Christina/ Oktober 5, 2012/ Kultur

Gestern durfte Braunschweig ein wenig Metropol-Luft schnuppern: die Internationale Theaterwerkstatt 2012: Türkei wurde u.a. mit einem Konzert der Band „CazYapJazz“ eröffnet. Zum Auftakt der zweiwöchigen Veranstaltung (04.10-21.10.2012) gab es neben leckeren Schnittchen gesponsert vom Restaurant Troja eine kurze Ansprache vom türkischen Generalkonsul H. Avni Karslıoğlu aus Hannover und leider eine zu pathetische und zu lange Rede von der Migrationsbeauftragten der Stadt Braunschweig, Doris Bonkowski. Die teilweise ans „schlechte Gewissen appellierende“ Rede schien für das geschulte Publikum m.E. einfach überflüssig zu sein. Hier wurde leider die Chance vergeben, den Anwesenden einfach einen schönen Abend zu wünschen, anstatt Braunschweig als „internationale Stadt“ darzustellen (was sie beileibe nicht ist) mit Bürger transkultureller Couleur.

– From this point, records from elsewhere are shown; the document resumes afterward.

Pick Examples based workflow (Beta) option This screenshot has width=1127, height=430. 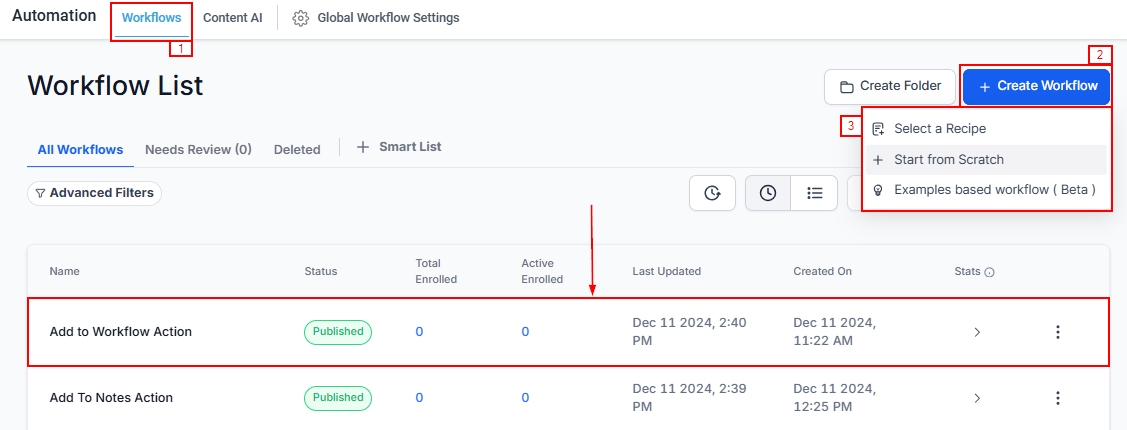[994, 190]
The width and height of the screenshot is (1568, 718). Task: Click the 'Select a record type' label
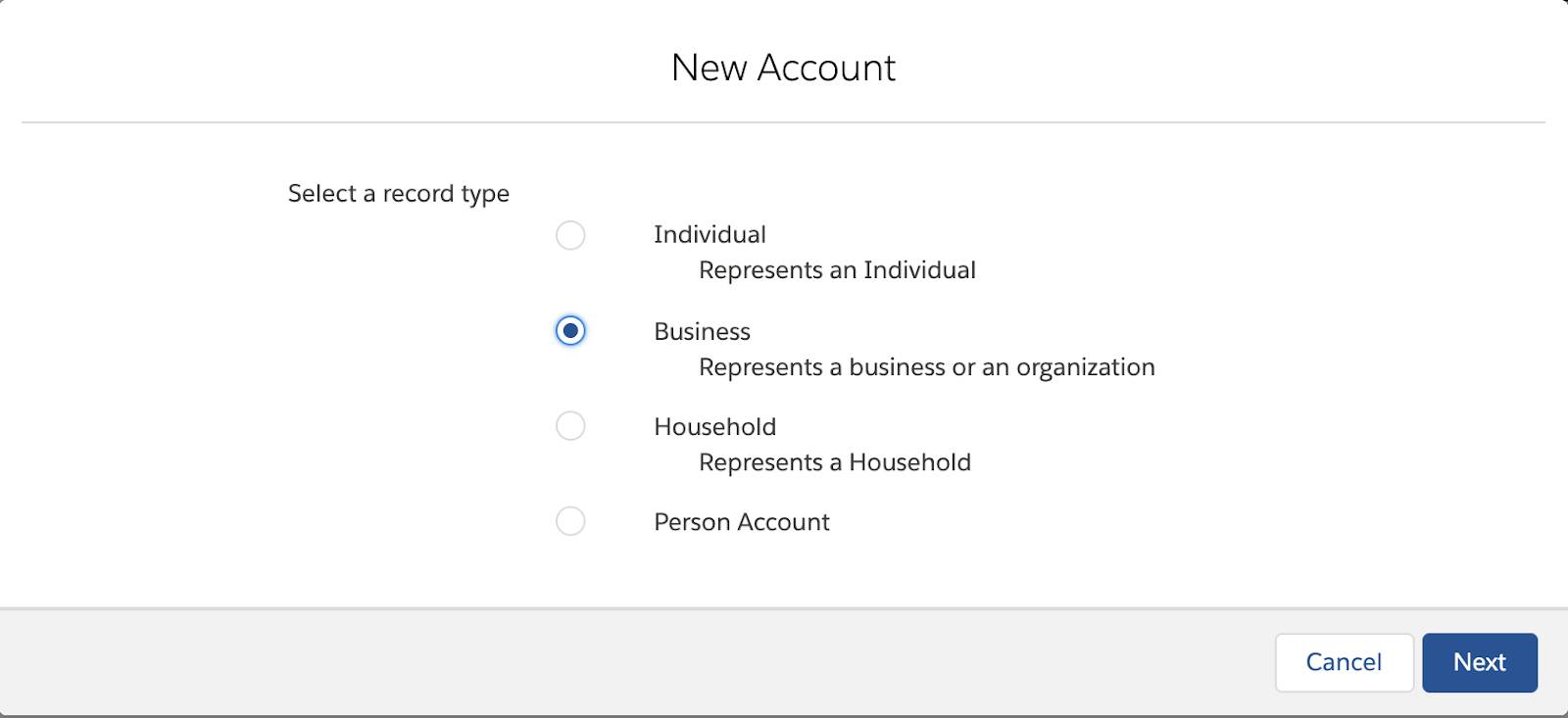tap(398, 194)
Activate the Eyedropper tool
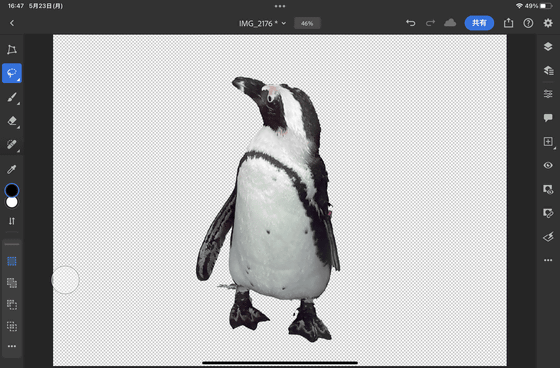Screen dimensions: 560x368 pos(12,169)
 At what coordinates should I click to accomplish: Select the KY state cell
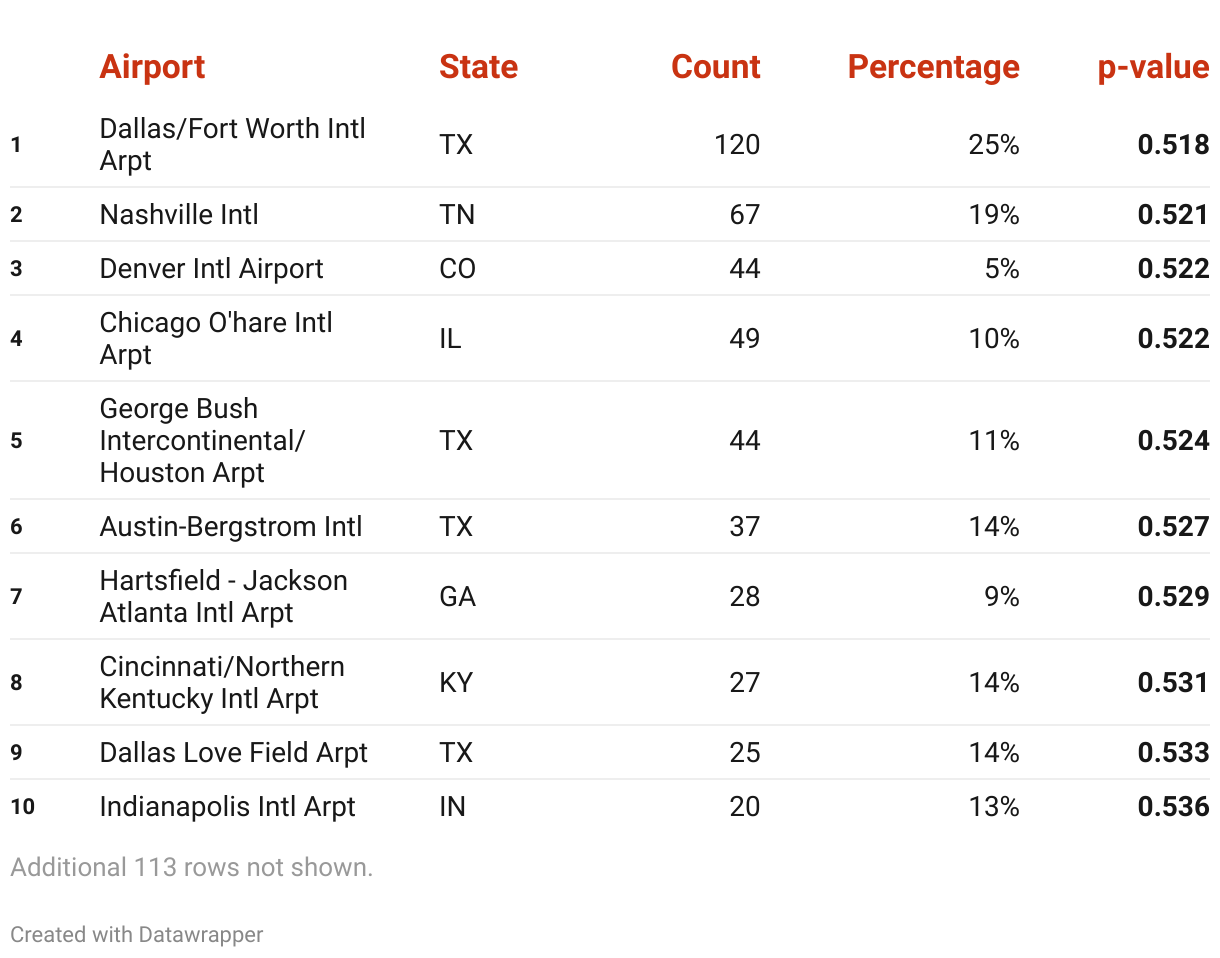pos(456,683)
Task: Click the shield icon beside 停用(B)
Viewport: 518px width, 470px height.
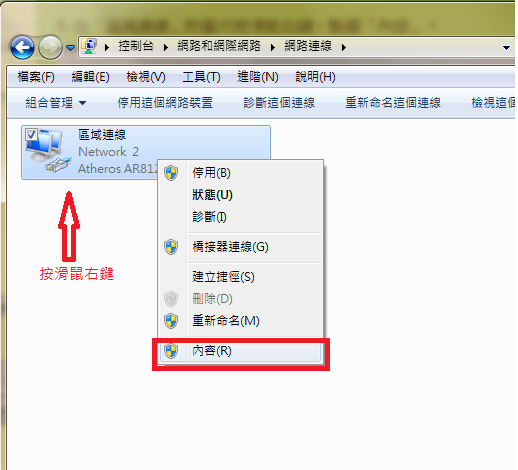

Absolut gelungen und mitreißend hingegen der Auftritt der fünfköpfigen Band „CazYapJazz“, angereist aus Münschen (direkt vom Oktoberfest). Von Anfang an gut gelaunt, sehr sympathisch und engagiert spielten die Jungs auf und konnten das zunächst zurückhaltende Publikum nach zwei, drei Titeln von den Sitzstufen reißen. Im Faltblatt zur Veranstaltung wird die Musik der Band als Melange aus „tanzbarem türkisch-deutscher Jazz – Drum & Bass – Fusion und Funk“ beschrieben. Egal, wie man es betiteln will, die Musik geht ins Bein, die unprätentiöse Fröhlichkeit der Bandmitglieder steckt an. Ein rundum gelungener Abend. Ich freue mich auf weitere, türkisch inspirierte Gastspiele während der kommenden zwei Wochen.